** Amaç **
"Switch to Sheet2" ifadesini içeren satırdan "pyautogui.click(x=176, y=120)" ifadesini içeren satıra kadar, iki uç satır da dahil olmak üzere, her şeyi her satır ayrı bir dize olacak biçimde bir JSON listesi olarak verin. Boş satırları dışarıda bırakın.
□ □ □ □
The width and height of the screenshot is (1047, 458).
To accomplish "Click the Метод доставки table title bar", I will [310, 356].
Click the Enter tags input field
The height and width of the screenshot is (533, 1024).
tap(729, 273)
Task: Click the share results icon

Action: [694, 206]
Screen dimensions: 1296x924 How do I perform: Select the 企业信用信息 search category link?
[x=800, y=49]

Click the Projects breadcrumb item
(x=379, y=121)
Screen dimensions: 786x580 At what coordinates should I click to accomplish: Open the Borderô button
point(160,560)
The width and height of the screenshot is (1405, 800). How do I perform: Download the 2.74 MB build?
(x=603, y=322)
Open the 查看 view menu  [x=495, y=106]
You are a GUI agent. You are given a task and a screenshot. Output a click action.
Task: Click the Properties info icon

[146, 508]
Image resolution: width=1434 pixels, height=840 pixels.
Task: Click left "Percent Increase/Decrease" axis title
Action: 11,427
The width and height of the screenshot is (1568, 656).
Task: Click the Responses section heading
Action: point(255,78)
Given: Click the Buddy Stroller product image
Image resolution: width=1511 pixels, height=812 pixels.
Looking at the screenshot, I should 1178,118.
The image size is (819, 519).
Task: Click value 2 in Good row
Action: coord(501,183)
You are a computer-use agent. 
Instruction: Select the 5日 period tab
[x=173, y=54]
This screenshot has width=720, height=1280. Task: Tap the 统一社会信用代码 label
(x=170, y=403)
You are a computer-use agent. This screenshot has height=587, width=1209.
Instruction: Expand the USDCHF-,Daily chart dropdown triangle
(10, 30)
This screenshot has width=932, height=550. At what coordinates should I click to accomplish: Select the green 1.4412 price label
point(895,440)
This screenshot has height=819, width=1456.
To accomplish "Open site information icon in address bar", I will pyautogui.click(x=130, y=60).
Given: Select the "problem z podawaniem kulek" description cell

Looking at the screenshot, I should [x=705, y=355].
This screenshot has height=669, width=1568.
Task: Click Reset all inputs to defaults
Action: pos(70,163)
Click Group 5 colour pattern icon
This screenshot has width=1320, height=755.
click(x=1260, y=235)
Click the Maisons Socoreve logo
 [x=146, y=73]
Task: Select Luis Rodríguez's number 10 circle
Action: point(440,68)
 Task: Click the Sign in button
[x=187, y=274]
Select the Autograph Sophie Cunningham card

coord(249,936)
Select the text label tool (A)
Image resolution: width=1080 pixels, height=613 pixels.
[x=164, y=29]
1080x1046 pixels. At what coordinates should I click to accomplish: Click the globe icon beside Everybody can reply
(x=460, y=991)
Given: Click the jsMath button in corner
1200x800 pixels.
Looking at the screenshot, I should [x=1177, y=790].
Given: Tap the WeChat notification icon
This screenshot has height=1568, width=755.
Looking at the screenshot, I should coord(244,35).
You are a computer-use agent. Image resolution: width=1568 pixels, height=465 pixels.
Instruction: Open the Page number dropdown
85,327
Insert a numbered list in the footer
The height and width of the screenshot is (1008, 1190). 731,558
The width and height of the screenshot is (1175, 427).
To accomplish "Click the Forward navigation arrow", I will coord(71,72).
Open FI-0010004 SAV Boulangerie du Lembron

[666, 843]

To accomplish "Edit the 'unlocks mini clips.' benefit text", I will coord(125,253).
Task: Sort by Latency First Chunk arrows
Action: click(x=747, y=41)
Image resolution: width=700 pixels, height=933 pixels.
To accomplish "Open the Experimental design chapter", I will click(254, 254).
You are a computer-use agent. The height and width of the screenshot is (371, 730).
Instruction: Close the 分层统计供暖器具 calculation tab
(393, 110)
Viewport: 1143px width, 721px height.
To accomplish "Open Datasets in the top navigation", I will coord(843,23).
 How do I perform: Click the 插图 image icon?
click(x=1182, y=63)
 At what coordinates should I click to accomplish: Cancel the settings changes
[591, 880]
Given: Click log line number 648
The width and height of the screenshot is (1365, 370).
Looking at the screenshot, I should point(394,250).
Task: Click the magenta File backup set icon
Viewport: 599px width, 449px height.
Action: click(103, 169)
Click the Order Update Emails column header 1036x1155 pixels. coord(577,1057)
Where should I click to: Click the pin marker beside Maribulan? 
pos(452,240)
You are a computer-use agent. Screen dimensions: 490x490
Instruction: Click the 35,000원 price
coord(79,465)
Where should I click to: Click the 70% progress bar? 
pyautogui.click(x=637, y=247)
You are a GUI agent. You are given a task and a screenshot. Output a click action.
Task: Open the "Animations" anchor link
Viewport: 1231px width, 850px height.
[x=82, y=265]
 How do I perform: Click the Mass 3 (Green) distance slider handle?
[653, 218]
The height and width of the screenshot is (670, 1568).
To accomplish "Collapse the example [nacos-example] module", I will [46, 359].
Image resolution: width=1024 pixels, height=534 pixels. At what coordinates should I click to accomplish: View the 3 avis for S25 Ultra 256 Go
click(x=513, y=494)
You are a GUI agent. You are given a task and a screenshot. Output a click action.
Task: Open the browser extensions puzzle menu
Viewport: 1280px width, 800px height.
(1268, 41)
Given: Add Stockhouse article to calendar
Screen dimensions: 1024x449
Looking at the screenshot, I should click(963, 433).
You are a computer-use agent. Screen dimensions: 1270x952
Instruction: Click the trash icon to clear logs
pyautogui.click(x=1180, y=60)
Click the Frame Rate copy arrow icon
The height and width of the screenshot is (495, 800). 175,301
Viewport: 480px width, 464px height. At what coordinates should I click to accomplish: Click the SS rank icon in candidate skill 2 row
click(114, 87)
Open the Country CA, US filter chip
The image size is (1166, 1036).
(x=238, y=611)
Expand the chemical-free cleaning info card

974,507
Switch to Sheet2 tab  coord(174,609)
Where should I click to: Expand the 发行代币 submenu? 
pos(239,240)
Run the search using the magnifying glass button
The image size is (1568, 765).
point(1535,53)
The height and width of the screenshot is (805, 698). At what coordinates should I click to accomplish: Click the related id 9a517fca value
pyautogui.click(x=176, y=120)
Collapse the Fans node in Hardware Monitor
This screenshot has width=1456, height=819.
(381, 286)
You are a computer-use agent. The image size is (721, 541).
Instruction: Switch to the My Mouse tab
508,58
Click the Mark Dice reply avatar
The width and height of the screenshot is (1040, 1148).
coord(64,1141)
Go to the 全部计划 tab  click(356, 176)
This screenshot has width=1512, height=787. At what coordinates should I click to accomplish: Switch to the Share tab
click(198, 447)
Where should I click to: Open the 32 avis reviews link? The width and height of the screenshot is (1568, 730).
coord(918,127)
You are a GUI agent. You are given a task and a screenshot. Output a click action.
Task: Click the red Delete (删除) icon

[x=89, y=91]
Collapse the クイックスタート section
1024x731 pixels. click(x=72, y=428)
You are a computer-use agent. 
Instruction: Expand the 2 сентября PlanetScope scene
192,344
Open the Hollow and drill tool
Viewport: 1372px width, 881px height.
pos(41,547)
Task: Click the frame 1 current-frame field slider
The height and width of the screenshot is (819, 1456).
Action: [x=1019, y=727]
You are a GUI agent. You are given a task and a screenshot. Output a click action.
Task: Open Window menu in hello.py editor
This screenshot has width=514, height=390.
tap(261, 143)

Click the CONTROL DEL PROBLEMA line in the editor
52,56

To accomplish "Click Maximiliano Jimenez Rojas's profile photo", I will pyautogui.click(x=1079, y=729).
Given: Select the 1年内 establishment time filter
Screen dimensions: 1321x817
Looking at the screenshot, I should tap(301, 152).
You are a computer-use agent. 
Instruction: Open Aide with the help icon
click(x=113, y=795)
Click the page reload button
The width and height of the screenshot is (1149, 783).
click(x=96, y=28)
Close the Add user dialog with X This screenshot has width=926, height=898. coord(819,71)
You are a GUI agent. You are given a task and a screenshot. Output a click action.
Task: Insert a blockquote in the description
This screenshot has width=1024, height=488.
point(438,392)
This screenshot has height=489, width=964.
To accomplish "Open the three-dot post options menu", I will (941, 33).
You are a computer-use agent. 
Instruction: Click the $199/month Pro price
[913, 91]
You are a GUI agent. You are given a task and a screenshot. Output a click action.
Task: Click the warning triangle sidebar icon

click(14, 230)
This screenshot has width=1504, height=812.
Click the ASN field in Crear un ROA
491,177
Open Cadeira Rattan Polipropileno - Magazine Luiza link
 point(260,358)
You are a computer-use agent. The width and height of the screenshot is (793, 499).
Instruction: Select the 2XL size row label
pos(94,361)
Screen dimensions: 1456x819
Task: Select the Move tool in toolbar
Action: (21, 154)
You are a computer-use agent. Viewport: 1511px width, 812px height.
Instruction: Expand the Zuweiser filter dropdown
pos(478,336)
□ □ □ □
** Tam çözüm **
[
  "Switch to Sheet2 tab  coord(174,609)",
  "Where should I click to: Expand the 发行代币 submenu? ",
  "pos(239,240)",
  "Run the search using the magnifying glass button",
  "The image size is (1568, 765).",
  "point(1535,53)",
  "The height and width of the screenshot is (805, 698). At what coordinates should I click to accomplish: Click the related id 9a517fca value",
  "pyautogui.click(x=176, y=120)"
]